19. Das Kohlensäure-Addukt (KA) gemäß einem der Ansprüche 1 bis 9 und 1 1 oder die pharmazeutische Zubereitung gemäß einem der Ansprüche 12, 13, 15 und 17 zur Verwendung in einem Verfahren zur Anästhesie, zur Analgesie, zur begleitenden Behandlung von Krebs, zur Entzündungshemmung, zur Unterstützung der Wundheilung, insbesondere bei Verbrennungen, offenen Wunden und Narben, zur Behandlung von neurogenen Entzündungen wie Multiple Sklerose, MMN (Multifokale motorische Neuropathie), zur Behandlung von Sinusitis, zur Behandlung von Asthma, zur Behandlung von Rheumatischer Arthritis, zur Behandlung von Alzheimer, zur Behandlung von Demenz, zur Unterstützung der Rekonvaleszenz und zur Unterstützung des Anti-aging, zur Behandlung des Burn-out-Syndroms, zur Behandlung von Arthrose, zur Behandlung von Polyarthritis, zur Behandlung von Schmerzsyndrom und allgemeinen Schmerzen, zur prä-

und postoperativen Behandlung (auch bei Knochenbrüchen), zur Präventiv- und Rehabilitationsmedizin, zur Behandlung von Zosterneuralgie, zur begleitenden Behandlung von Zosterneuralgie, zur Behandlung von Erkrankungen der Bauchorgane, wie Leber, Galle, Bauchspeicheldrüse, Darm, zur Behandlung von Magen-Darm-Erkrankungen (Collitis Ulcerosa, Morbus Krohn), zur Behandlung von Morbus Bechterew, zur Behandlung von chron. Schmerzen des Bewegungsapparats, zur Behandlung von Diabetes (Verbesserung der Blutzuckerwerte), zur Reduktion von Ödemen, zur Comedikation zu Opioden oder anderen Analgetika.

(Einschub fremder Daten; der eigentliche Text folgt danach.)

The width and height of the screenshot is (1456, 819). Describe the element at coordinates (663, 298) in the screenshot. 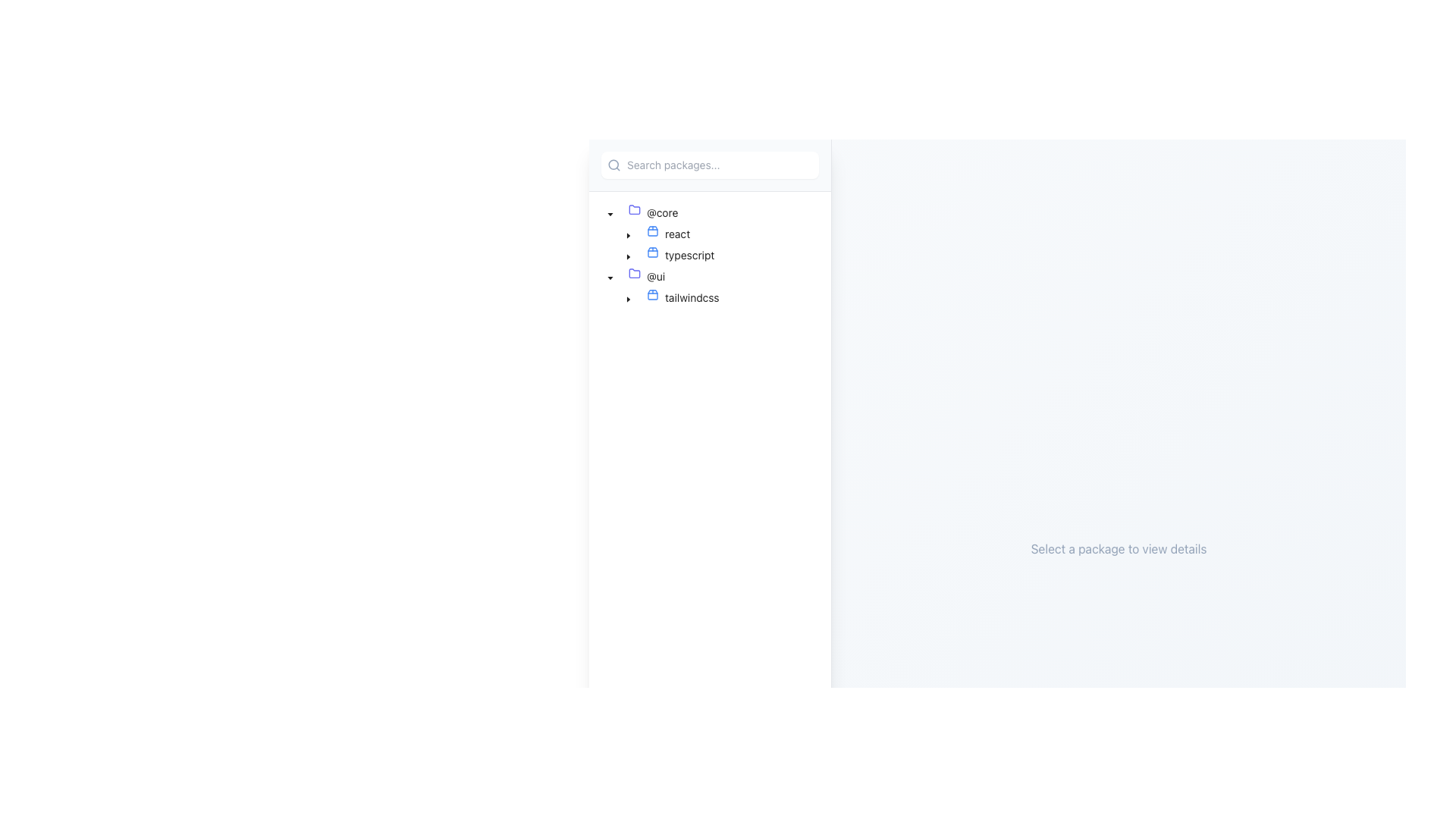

20. Ein Kit zur Herstellung der pharmazeutischen Zubereitung gemäß Anspruch 17, umfassend

a) das Kohlensäure-Addukt (KA) gemäß einem der Ansprüche 1 bis 9 und 1 1 ,

b) die Lösung (A2), umfassend Wasser als Lösungsmittel und C02, vorzugsweise in einer Konzentration von mindestens 3 g/l, vorzugsweise mindestens 4 g/l, noch mehr bevorzugt mindestens 4 g/l bis 8 g/l und

c) den Hilfsstoff (H2), vorzugsweise ausgewählt aus einem Alkalihalogenid oder Erdalkalihalogenid, mehr bevorzugt aus NaCI und MgCI2, noch mehr bevorzugt aus NaCI.